Mailly rappela tout son courage et fit un pas pour aller au-devant de Richelieu, qui avait fait vingt pas pour venir à lui.
- Ah! fit-il, arrivez donc, mon cher duc.
Mailly était bien intrigué pour qu'il appelât Richelieu son cher duc.
- Bonsoir, heureux mortel ! fit Richelieu.
- Ah! vous aussi! s'écria Mailly. Bon, je vous tiens. Oh! quant à vous, vous ne m'échapperez pas.
- Dieu m'en garde, répliqua le duc. Pourquoi donc échapperais-je à un homme à qui je n'ai que des félicitations à adresser?
- Venez un peu à l'écart, dit le comte.
- Soit; allons.

Mailly entraîna sa proie dans le fond de la salle.
- Que m'arrive-t-il, voyons, demanda le comte.
- Il arrive que vous soulevez partout des tempêtes.
- A quel propos?
- Parbleu! on est jaloux.
- Jaloux de quoi?
- De votre nomination.
- De ma nomination?
- Voyons, n'allez-vous pas faire l'ignorant!
- Sur ma vie! duc, sur mon honneur! foi de gentilhomme! je ne sais pas le premier mot de ce que l'on veut me dire.
- Allons donc, impossible! s'écria le duc en jouant la surprise.

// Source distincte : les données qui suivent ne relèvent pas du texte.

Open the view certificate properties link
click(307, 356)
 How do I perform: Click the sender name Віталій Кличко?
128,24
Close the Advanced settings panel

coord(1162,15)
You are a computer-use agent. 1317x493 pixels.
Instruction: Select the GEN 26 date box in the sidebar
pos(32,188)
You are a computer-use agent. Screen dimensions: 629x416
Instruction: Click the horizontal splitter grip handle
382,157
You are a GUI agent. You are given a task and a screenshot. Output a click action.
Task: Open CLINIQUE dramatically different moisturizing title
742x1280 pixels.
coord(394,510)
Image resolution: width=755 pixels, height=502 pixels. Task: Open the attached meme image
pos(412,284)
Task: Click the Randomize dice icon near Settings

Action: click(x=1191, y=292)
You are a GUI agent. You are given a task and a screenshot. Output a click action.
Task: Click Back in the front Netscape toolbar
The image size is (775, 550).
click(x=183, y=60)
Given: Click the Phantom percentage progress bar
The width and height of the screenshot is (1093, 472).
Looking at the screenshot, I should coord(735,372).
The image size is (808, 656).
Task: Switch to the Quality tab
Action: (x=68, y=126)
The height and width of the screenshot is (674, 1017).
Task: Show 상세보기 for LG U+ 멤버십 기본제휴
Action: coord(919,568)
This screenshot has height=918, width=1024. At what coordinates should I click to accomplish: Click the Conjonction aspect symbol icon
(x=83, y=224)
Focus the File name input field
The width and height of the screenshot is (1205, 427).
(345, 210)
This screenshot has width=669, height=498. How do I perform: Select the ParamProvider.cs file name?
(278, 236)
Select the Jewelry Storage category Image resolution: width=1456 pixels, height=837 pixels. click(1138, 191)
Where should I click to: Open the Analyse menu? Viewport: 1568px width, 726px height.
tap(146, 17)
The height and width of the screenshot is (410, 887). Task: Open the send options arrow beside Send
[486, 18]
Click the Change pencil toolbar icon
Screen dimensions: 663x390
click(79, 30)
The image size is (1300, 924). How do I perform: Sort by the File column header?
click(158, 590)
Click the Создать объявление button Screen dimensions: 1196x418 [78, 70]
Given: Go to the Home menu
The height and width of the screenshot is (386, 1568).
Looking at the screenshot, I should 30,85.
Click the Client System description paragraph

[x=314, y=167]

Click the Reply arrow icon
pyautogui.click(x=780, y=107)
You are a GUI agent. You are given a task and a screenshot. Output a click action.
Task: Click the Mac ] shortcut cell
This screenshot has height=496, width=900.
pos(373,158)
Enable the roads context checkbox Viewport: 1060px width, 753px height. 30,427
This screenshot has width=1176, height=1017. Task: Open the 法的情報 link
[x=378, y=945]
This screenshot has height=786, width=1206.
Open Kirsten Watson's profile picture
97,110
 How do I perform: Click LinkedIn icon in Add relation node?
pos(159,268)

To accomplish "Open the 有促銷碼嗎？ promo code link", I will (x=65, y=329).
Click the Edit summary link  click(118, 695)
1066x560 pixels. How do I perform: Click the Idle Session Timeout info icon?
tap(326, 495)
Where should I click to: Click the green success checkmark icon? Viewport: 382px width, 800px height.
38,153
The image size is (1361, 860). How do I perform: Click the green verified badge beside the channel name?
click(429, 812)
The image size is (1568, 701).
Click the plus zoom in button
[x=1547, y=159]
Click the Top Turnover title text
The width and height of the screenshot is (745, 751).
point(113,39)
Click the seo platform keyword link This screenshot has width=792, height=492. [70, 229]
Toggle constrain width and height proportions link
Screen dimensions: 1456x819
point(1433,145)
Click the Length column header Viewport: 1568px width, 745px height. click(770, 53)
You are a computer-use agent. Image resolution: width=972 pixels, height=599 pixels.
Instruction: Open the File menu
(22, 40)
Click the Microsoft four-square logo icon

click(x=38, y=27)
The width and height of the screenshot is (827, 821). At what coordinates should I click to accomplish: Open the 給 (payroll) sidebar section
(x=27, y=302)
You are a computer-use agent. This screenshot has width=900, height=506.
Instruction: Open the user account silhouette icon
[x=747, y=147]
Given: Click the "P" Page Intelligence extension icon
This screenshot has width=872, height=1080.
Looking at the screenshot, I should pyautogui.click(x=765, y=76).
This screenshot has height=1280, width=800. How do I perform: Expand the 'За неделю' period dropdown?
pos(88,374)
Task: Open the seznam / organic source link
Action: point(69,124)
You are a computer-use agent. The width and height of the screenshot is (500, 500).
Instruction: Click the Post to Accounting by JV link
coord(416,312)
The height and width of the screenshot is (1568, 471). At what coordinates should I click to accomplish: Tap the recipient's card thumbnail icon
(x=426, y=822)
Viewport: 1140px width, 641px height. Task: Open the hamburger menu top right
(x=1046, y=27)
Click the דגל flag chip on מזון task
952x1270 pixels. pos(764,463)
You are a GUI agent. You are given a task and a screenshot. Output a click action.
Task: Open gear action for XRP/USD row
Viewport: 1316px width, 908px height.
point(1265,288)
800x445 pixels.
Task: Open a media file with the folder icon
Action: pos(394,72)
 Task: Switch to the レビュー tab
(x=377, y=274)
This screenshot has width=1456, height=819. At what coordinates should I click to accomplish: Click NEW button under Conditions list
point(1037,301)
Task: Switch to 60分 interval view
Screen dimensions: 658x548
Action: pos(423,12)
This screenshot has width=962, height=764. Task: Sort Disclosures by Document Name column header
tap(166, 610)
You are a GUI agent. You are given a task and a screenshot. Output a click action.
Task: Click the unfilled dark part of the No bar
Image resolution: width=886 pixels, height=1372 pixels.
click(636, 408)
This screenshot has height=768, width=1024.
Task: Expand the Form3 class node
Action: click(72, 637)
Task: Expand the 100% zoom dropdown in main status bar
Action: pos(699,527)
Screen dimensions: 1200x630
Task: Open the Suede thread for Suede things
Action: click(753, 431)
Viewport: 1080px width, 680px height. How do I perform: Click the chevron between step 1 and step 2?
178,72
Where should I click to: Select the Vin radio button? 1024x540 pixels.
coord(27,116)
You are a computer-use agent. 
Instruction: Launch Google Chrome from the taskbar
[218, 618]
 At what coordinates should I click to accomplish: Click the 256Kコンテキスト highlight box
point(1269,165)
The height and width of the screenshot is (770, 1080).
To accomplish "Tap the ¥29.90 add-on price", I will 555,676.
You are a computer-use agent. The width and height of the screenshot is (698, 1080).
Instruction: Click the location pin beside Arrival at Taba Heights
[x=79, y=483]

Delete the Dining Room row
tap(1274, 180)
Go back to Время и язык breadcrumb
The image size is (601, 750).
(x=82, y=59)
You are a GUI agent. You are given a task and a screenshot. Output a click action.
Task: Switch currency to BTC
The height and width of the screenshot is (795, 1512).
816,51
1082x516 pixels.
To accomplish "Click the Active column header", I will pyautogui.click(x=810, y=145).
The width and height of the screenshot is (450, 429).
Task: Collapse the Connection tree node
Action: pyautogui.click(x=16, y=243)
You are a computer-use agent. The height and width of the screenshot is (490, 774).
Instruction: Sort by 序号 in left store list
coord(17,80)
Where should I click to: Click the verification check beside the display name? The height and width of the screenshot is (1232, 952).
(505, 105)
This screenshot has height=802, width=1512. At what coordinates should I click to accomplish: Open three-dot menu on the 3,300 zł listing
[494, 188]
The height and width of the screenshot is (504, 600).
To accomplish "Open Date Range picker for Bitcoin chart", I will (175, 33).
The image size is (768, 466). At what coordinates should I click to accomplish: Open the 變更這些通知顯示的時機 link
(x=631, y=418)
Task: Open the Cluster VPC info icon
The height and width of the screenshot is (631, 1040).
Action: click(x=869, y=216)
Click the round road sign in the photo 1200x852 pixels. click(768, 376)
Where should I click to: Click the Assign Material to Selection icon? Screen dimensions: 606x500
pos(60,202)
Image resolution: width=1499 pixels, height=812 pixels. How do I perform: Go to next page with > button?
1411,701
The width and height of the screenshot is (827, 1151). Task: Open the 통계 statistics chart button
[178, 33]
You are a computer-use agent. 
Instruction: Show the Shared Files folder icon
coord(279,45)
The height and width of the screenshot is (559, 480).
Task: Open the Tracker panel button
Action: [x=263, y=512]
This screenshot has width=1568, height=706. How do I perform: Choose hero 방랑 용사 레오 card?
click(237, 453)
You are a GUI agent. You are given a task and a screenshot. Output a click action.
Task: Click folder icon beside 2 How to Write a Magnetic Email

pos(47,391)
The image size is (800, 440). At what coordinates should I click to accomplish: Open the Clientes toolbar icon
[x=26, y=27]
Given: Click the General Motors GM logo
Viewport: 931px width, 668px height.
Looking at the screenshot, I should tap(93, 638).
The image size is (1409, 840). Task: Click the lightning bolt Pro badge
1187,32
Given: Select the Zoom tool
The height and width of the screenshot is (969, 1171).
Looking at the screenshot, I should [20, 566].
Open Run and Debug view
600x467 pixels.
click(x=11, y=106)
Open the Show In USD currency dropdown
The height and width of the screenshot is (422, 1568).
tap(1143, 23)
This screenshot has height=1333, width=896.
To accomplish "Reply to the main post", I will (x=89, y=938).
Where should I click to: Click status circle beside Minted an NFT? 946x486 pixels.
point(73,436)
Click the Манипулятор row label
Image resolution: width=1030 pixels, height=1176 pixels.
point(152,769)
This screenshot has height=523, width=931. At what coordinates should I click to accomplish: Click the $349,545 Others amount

- Non. J'ai vu la reine me prévenir, Pecquigny m'agacer, M. de Fleury me faire la bouche en cœur, le roi me sourire, tous m'ont parlé, tous m'ont dit la même chose. J'ai bien deviné qu'il s'agissait d'une faveur. .. mais laquelle? c'est ce que je ne sais pas.
- Quoi! vous ne savez pas ce que la reine a demandé pour vous ce matin à M. de Fleury?
-Non.
- Quoi! vous ne savez pas ce que M. de Fleury a demandé ce matin au roi?
-Non.
- Quoi! vous ne savez pas ce que le roi a signé pour vous ce matin?
- Non.
- Eh bien! mon cher comte, dit Richelieu avec une bonhomie admirablement jouée, je suis heureux d'être le premier dont vous receviez le compliment avec connaissance de cause.
- Mais sur quoi votre compliment? car, en vérité, il y a de quoi se damner.
- Sur votre nomination.
- Quelle nomination?
- D'ambassadeur.
- Moi, ambassadeur?
- Oui.
- Où cela?
- A Vienne! nomination dont, bien certainement, cinquante personnes crèveront de colère.
- Morbleu! dit Mailly, et moi tout le premier, si ce que vous me dites là n'est point une plaisanterie, duc.
- Allons donc, comte! mais c'est vous qui plaisantez.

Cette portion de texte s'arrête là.